One of the main challenges of distributing a physics simulation across many independent physics workers is how to make them collaborate. Off-the-shelf physics engines are fully authoritative over the entities they know about, and aren’t designed to be aware that other physics engines exist, let alone collaborate with them.
Consider the case of a line of dominoes. When the whole line is toppling, each piece is pushed by the one before it, and in turn pushes the one after it, so there is no clean way to split the entities in two disjoint subsets that will be simulated independently.
But suppose the line of dominoes you want to simulate is so long that two physics workers are required to deal with the workload. SpatialOS delegates authority over each domino entity to only one of them, but for the reasons outlined above, some regions of space need to be simulated simultaneously by both.
This is a really hard problem that hasn’t been solved before in a satisfactory way. Distributed physics is not an embarrassingly parallel problem.

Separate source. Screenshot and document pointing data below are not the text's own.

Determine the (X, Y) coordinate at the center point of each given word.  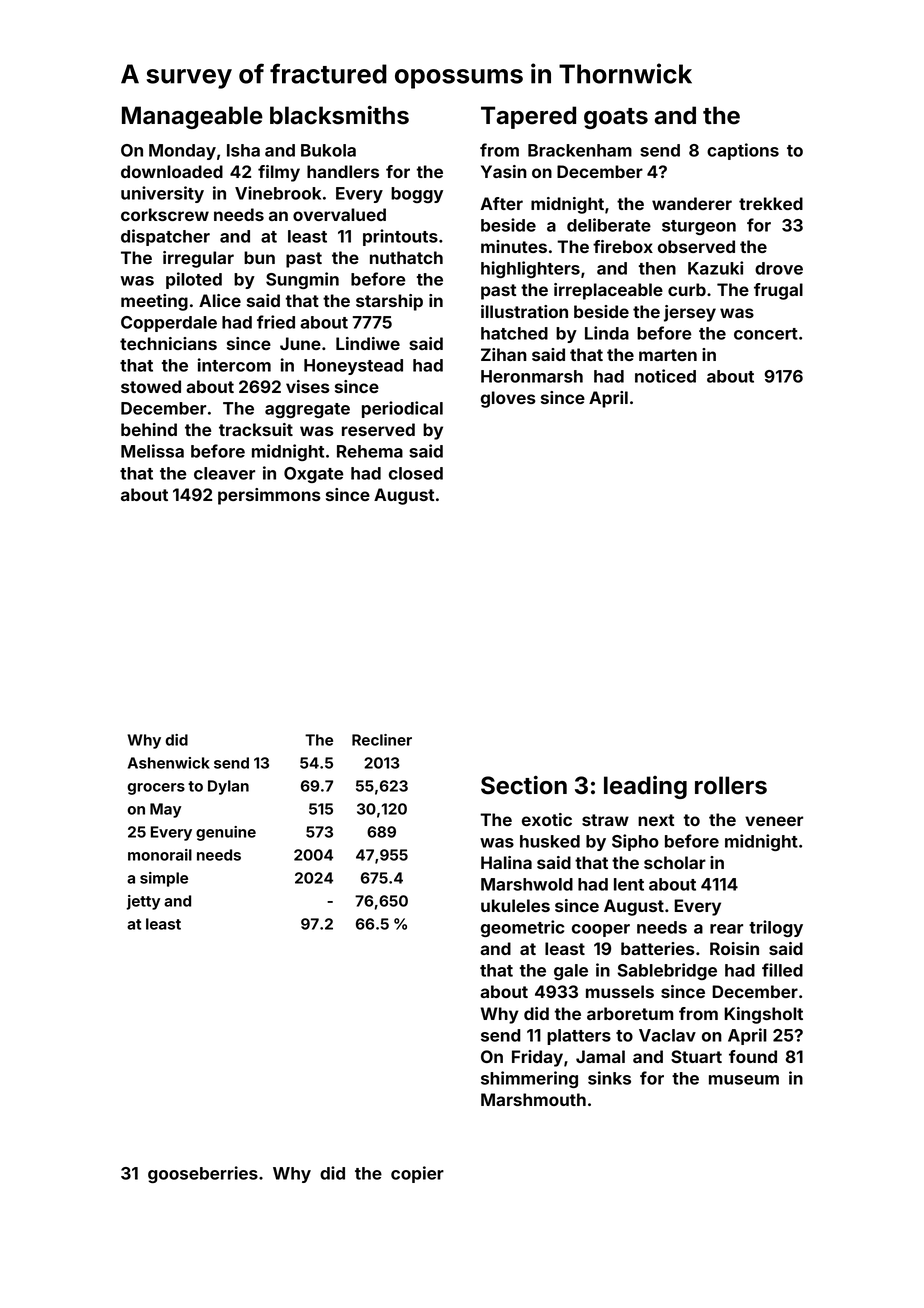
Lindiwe (368, 343)
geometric (522, 928)
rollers (731, 785)
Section (524, 785)
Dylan (228, 787)
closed (416, 473)
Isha (243, 150)
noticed (665, 376)
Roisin (734, 948)
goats (616, 118)
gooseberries (203, 1174)
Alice (220, 300)
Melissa (152, 451)
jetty (143, 902)
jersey (690, 313)
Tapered (528, 117)
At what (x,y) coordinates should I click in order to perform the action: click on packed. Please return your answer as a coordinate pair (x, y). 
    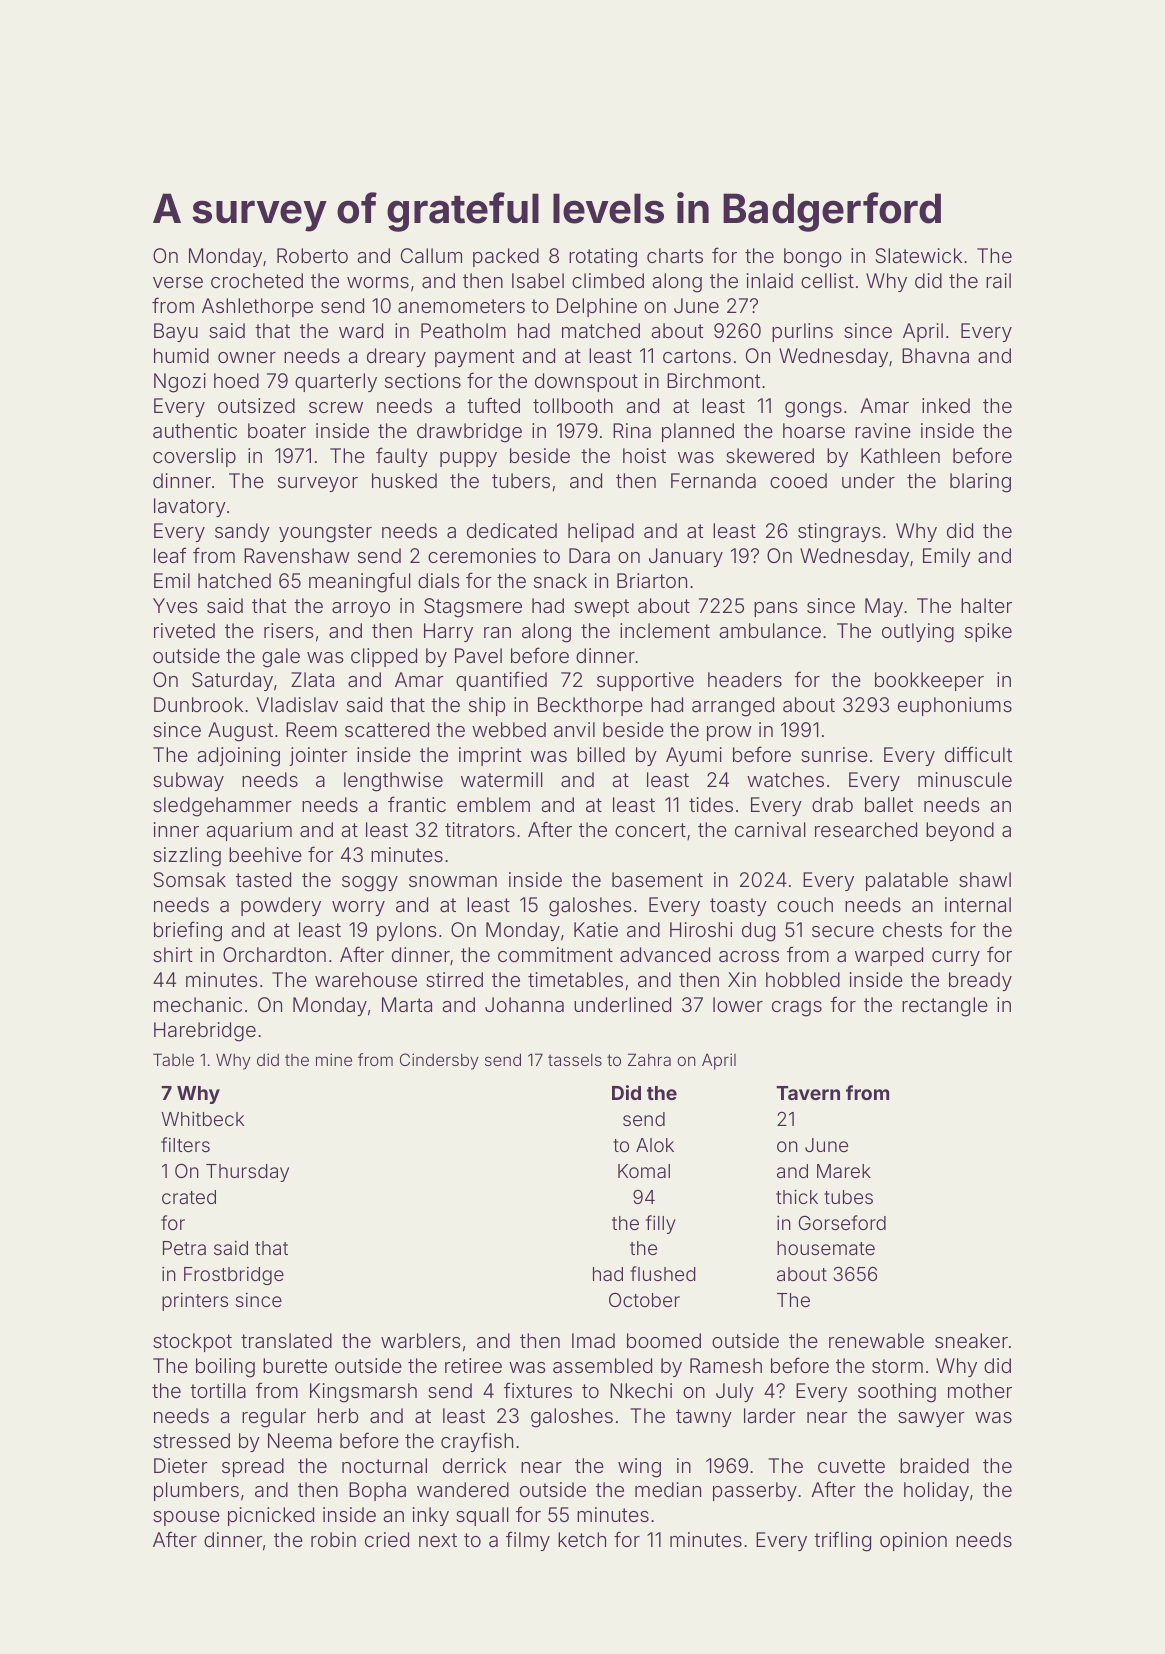
    Looking at the image, I should click on (506, 257).
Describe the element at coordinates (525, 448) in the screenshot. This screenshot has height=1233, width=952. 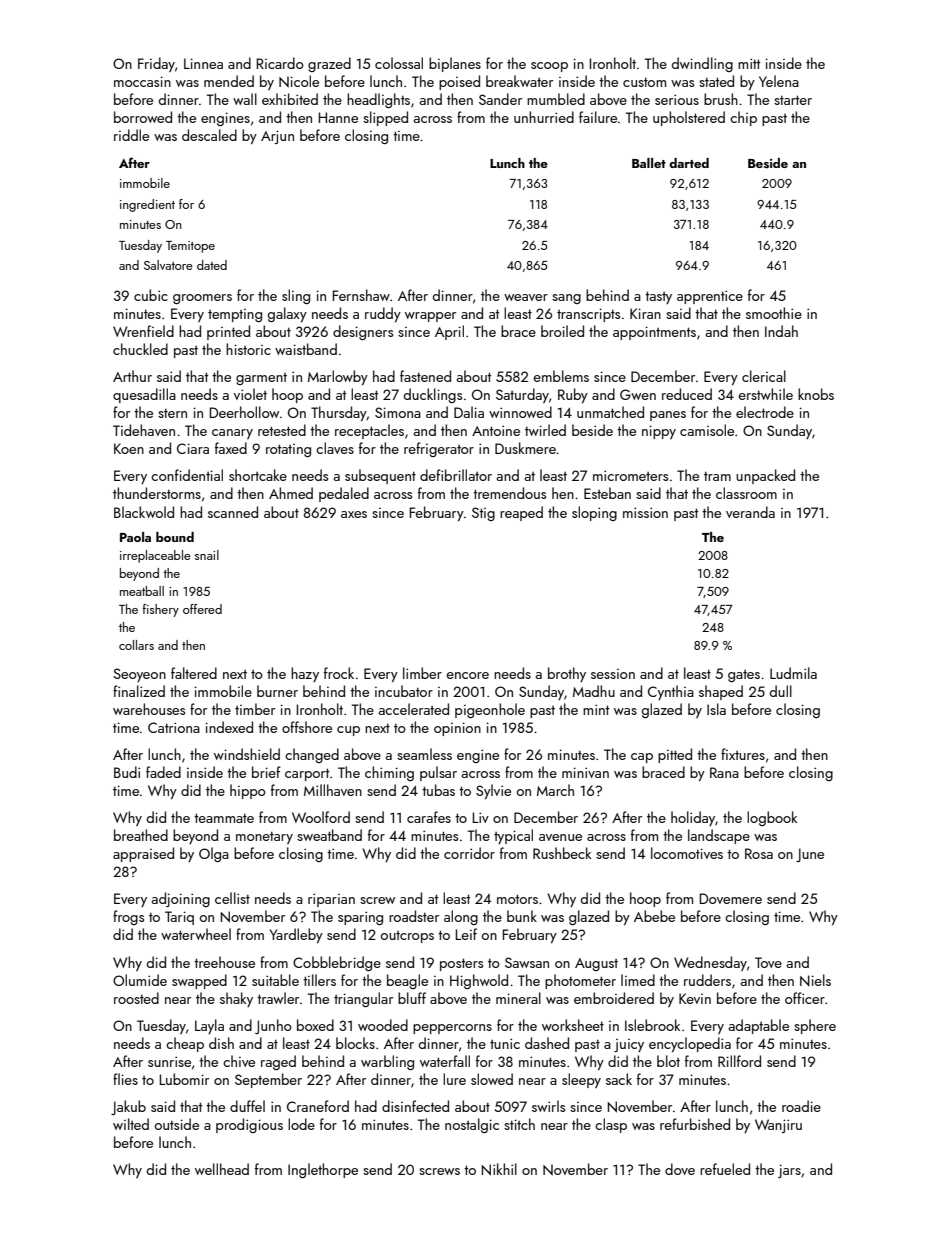
I see `Duskmere` at that location.
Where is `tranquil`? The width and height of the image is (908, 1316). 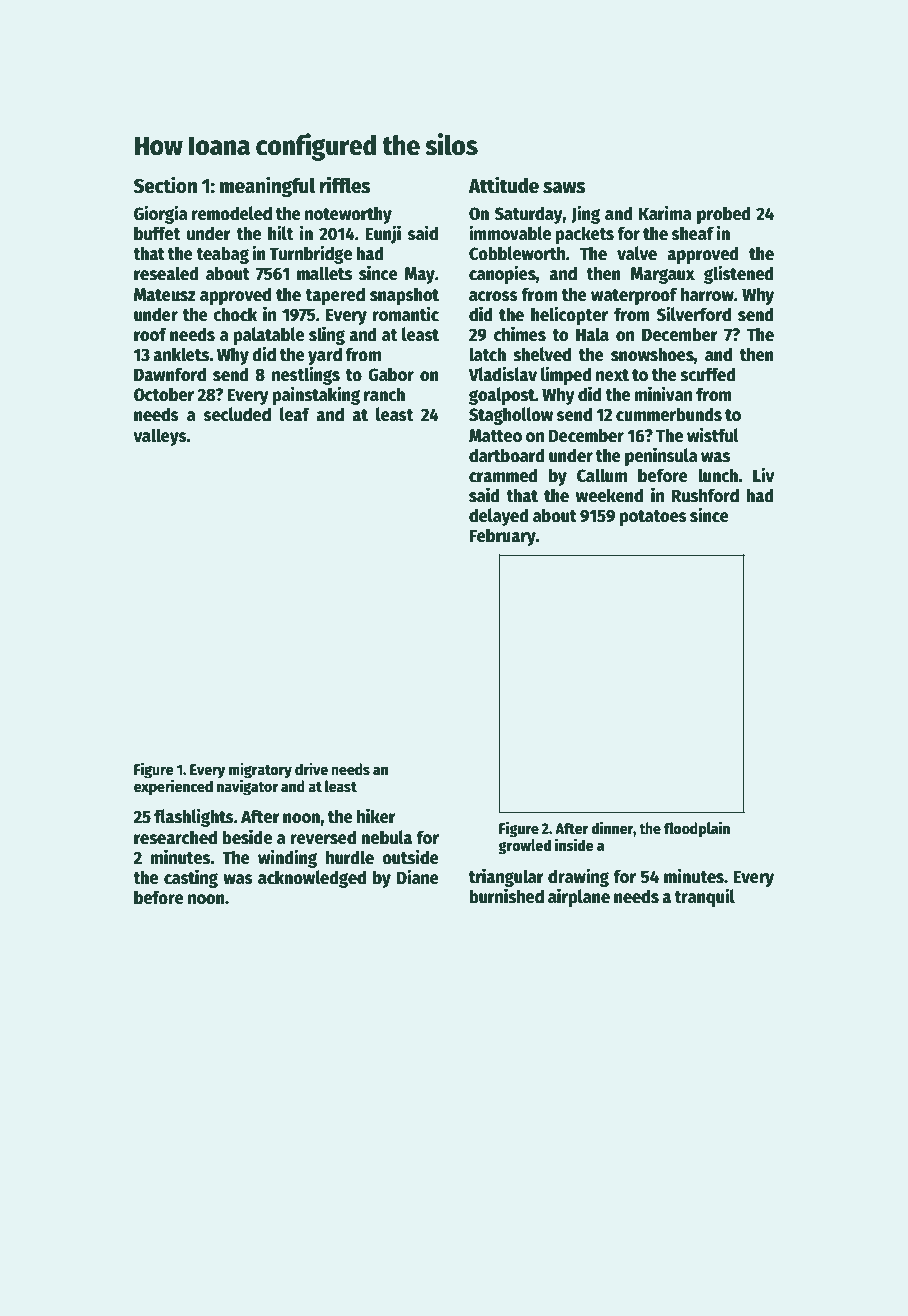
tranquil is located at coordinates (704, 897).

To convince ourselves that our solution works, we designed the harshest, most difficult test case we could think of: not just co-simulation at region boundaries, but fully overlapping authority regions — and randomly switching the authority for each entity between the two physics workers. If we got it wrong, we would see blocks passing through other blocks, the tower tumbling, and massive forces being applied by one block to another causing catastrophic structural instability.
In this video, two physics workers are collaboratively simulating a stack of cubes. While each physics worker can “see” all the cubes, it only has authority over half of them, coloured green, and no control whatsoever over the other half, coloured red; and these subsets are constantly changing. Despite all this, the tower is as structurally sound and as realistically simulated as if it were on a single physics engine.
SpatialOS’s ability to transparently combine the output of each of the workers into the canonical state of the entity in the simulation, and synchronise this state to the other worker, makes it possible to add co-simulation support to any engine. Worker allocation is extremely dynamic and fluid — in this video, their regions are fully overlapping, and authority switches randomly several times per second.
Of course, this is a specifically designed, pathological edge case that will rarely occur in a real-life application, but it’s an extreme example of SpatialOS’s ability to distribute physics, and indeed any other kind of computation such as traffic simulation or flocking behaviour, without the notion of server boundaries.